IBMのDB2となると、DB2 Developer Domainという技術情報ポータルがあります。ここやアメリカのdeveloperWorksなどから理解を深めるための解説資料を入手することができます。
■認定試験で得しよう
最後に技術認定試験も一通り見ていきます。もうすぐ春期の情報処理技術者試験の本番で、テクニカルエンジニア(データベース)も実施されます。テクニカルエンジニアとなるとどれも狭き門ですが、国家試験でありメリットも比較的大きいと考えていいでしょう。合格すると企業から報奨金や技術手当が出る可能性が高く、またスルガ銀行エスイーバンク支店のように合格者に優遇金利を提供する金融機関もあります。
商用RDBMSでも技術者認定制度があります。どれもほぼワールドワイドの認定試験となっています。オラクルのORACLE MASTERは技術者の中で知名度が高く、日本だけでも取得者は15万人近くいます。その最高峰がPlatinumで、試験は2日間みっちりと実技を行い精神的にも体力的にもかなり過酷だそうです。
マイクロソフトの技術者認定プログラムはMCAやMCPなど体系的に組まれています。
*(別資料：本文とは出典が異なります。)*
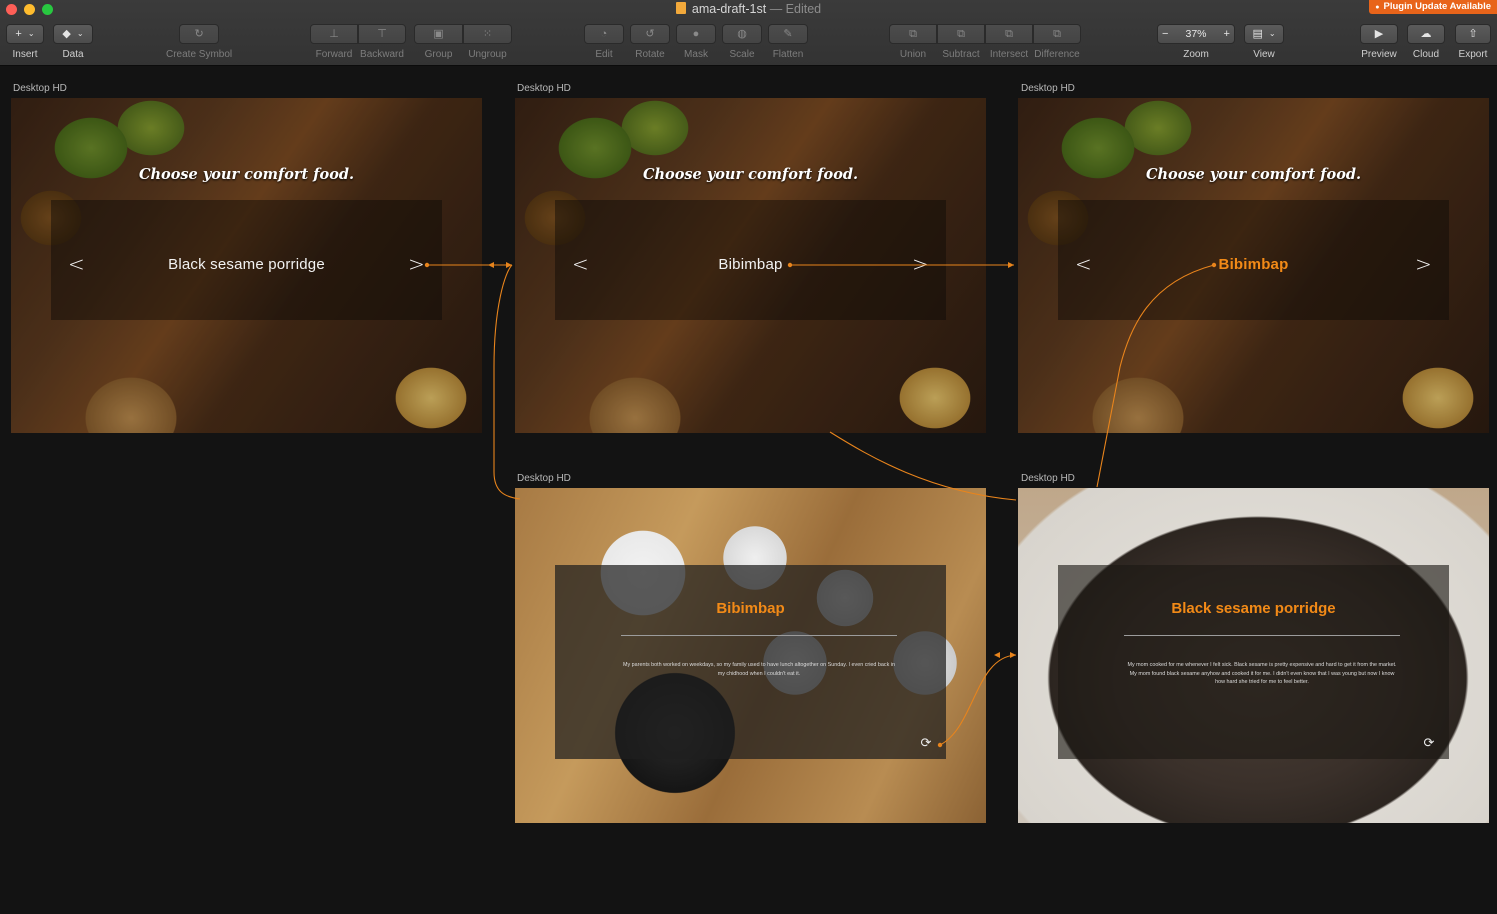 Image resolution: width=1497 pixels, height=914 pixels. I want to click on document-status: — Edited, so click(796, 9).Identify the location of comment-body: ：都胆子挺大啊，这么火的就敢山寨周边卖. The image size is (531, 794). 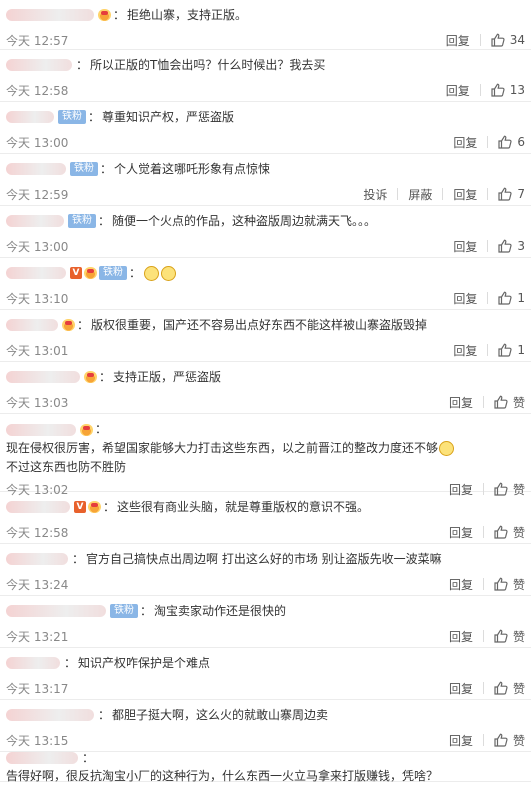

データベースに関連する試験となると、MCAデータベース(MCA Database)やMCPのマイクロソフト認定データベース アドミニストレータ (MCDBA)があります。MCPの方が上位資格です。6月末までならマイクロソフト資格取得アタックキャンペーンを行っていて、2試験目が無料となります。
IBMにも技術者認定制度があり、DB2ではグローバルマスターがあります。レベルはアドバイザーからアドバンスト・エキスパートまで4段階あり、さらにInfomix試験なども用意されています。
オープンソースRDBMSにも技術者試験があります。PostgreSQLにはPostgreSQL CEがあり、現在はPostgreSQL 7.4.xに対応した資格が2レベル提供されています。最新版 8.0.xに対応した試験はまだ準備中です。MySQL認定試験もありますが、まだ英語版のようです。
ではまた来月、お会いしましょう。